[BEGIN SUPPLIED ENTRIES]

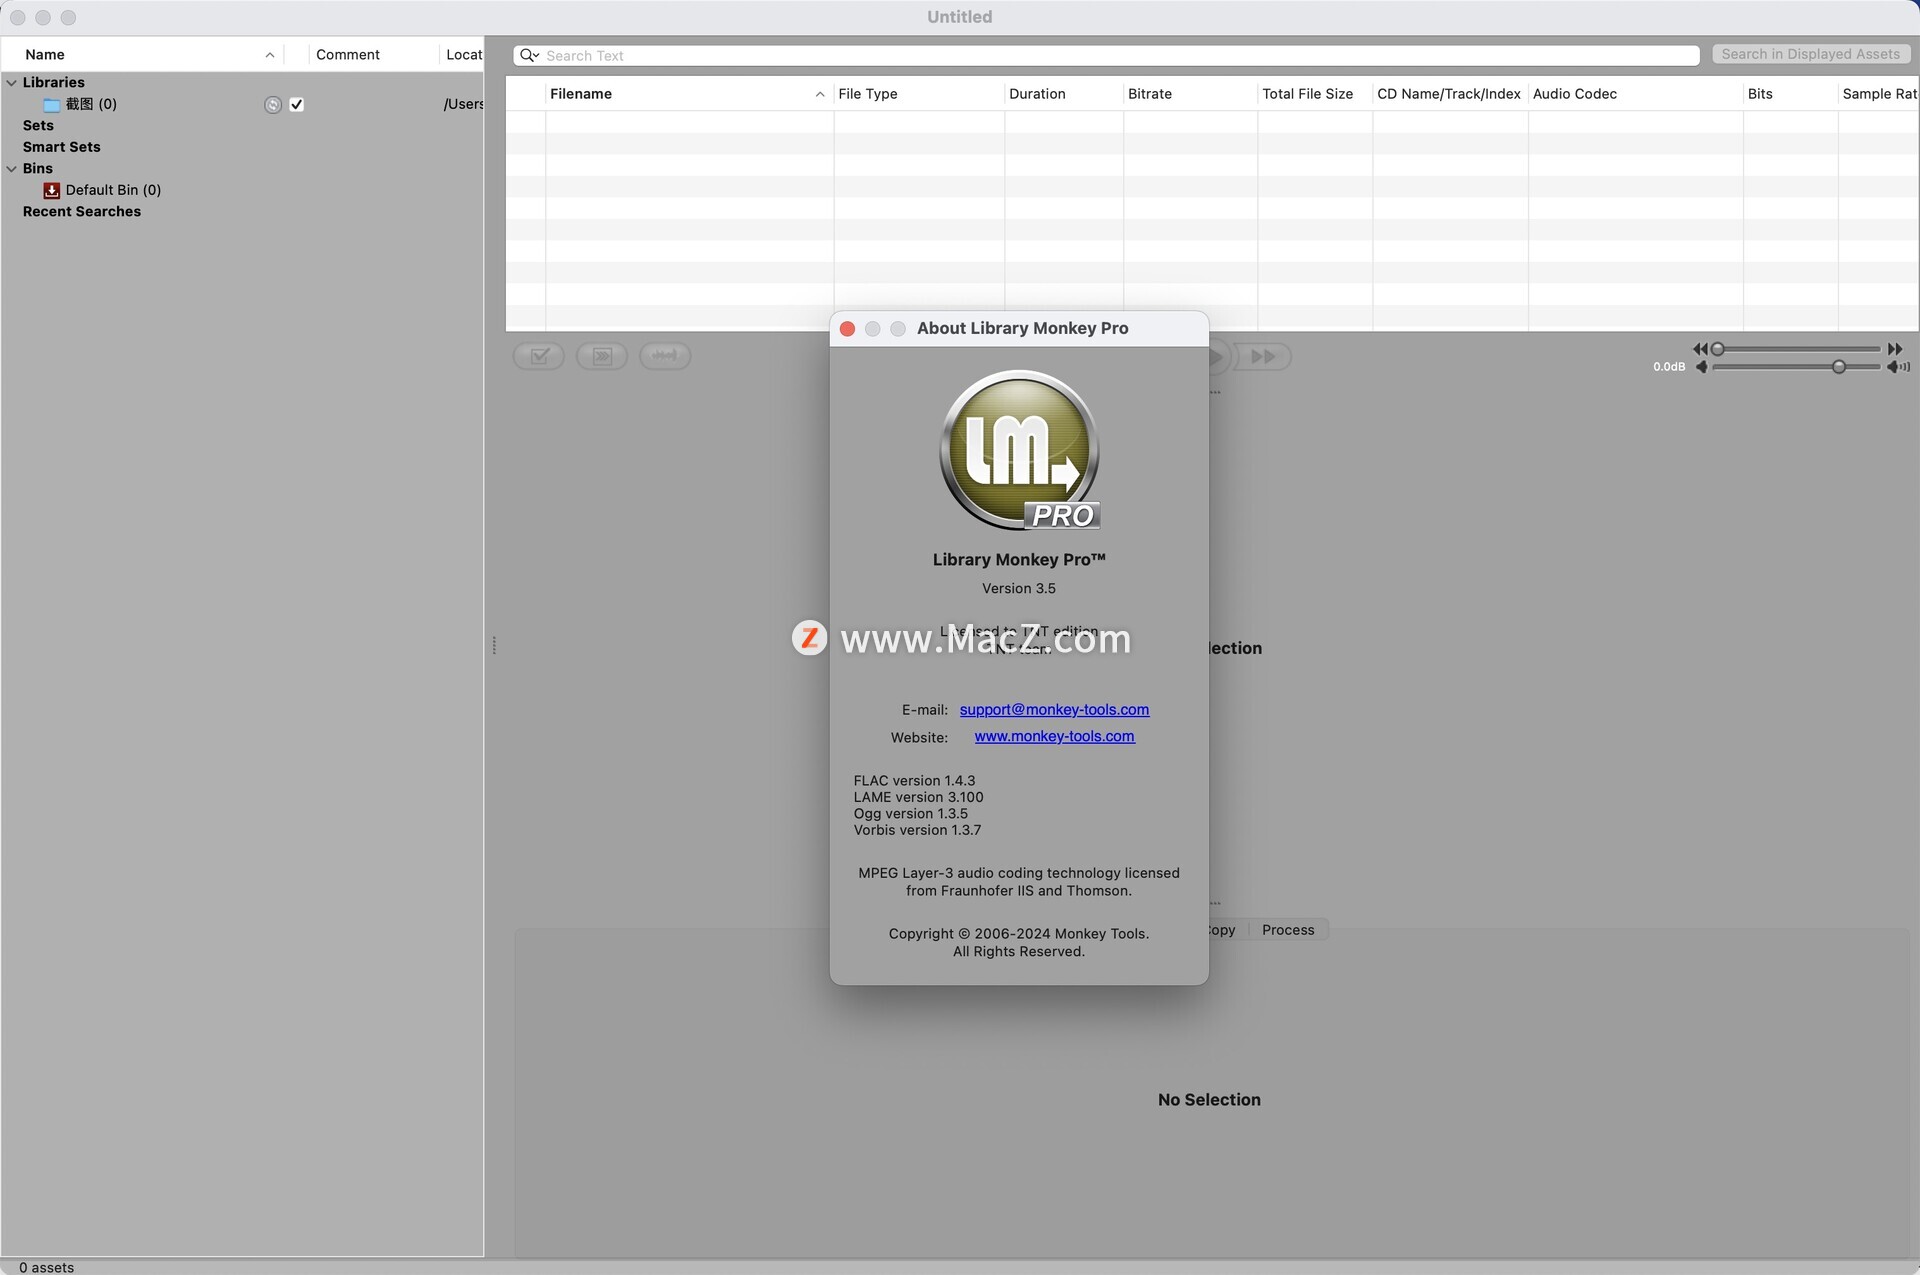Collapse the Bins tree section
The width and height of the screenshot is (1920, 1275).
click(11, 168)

[END SUPPLIED ENTRIES]
[BEGIN SUPPLIED ENTRIES]

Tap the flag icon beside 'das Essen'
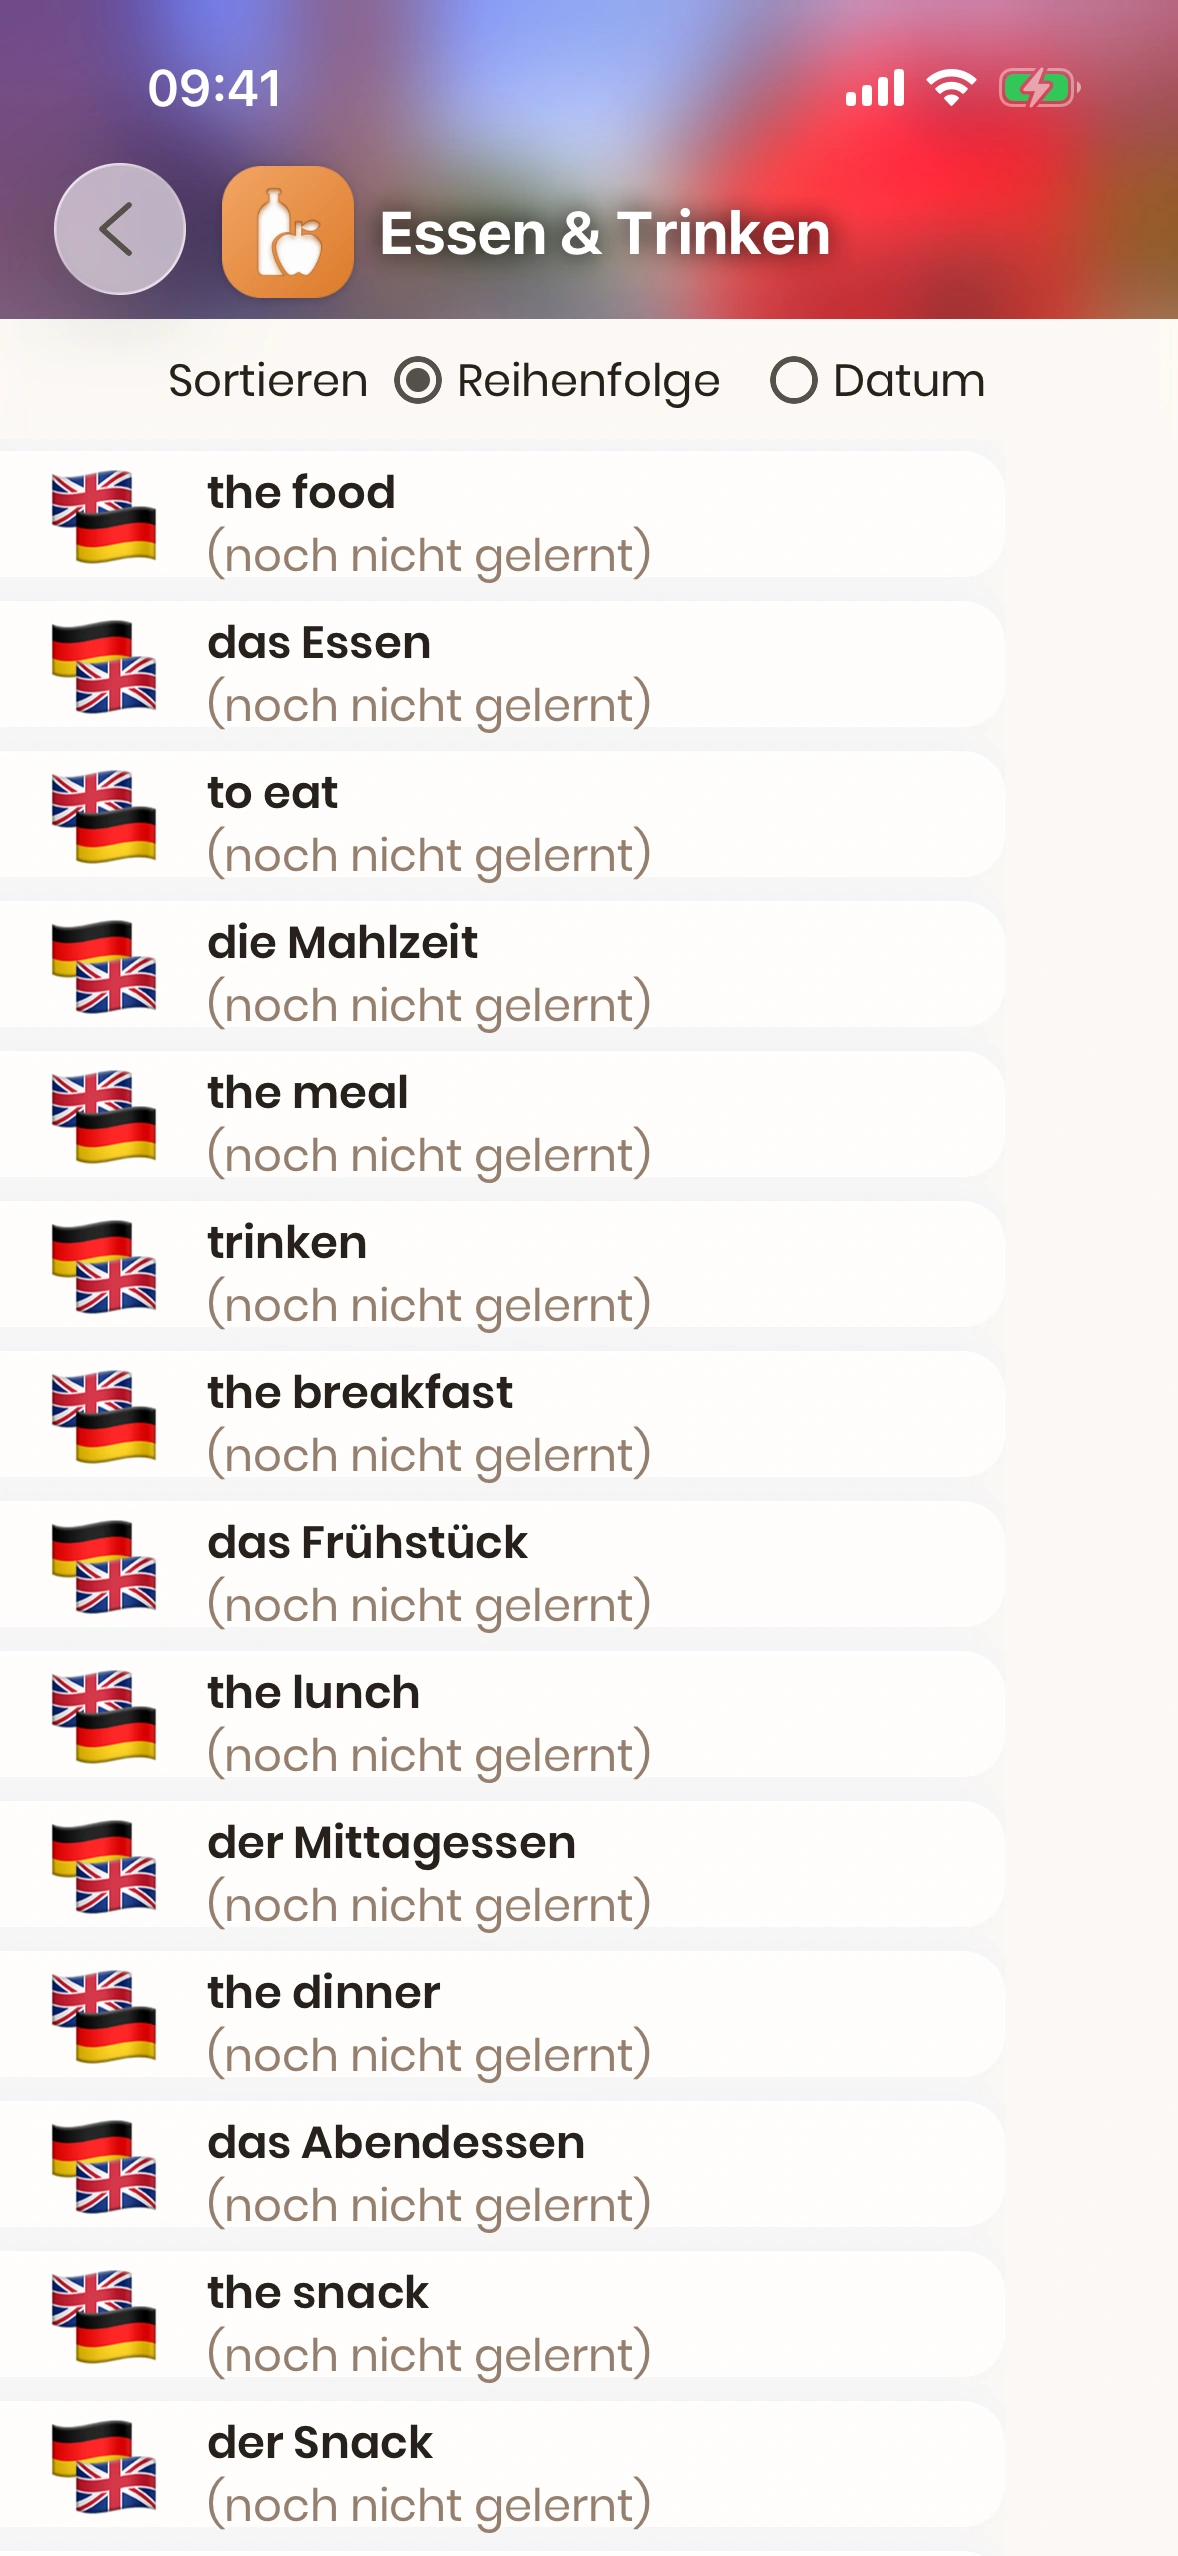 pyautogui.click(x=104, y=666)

[END SUPPLIED ENTRIES]

> [TASK REQUIREMENTS] Copy the records from the line with "Collapse the Bins tree section" to the line with "click(11, 168)", changing "Bins" to "Folders" and leaving everything else as it is. Leave the pictures out of your answer.

> [SOLUTION]
Collapse the Folders tree section
The width and height of the screenshot is (1920, 1275).
click(11, 168)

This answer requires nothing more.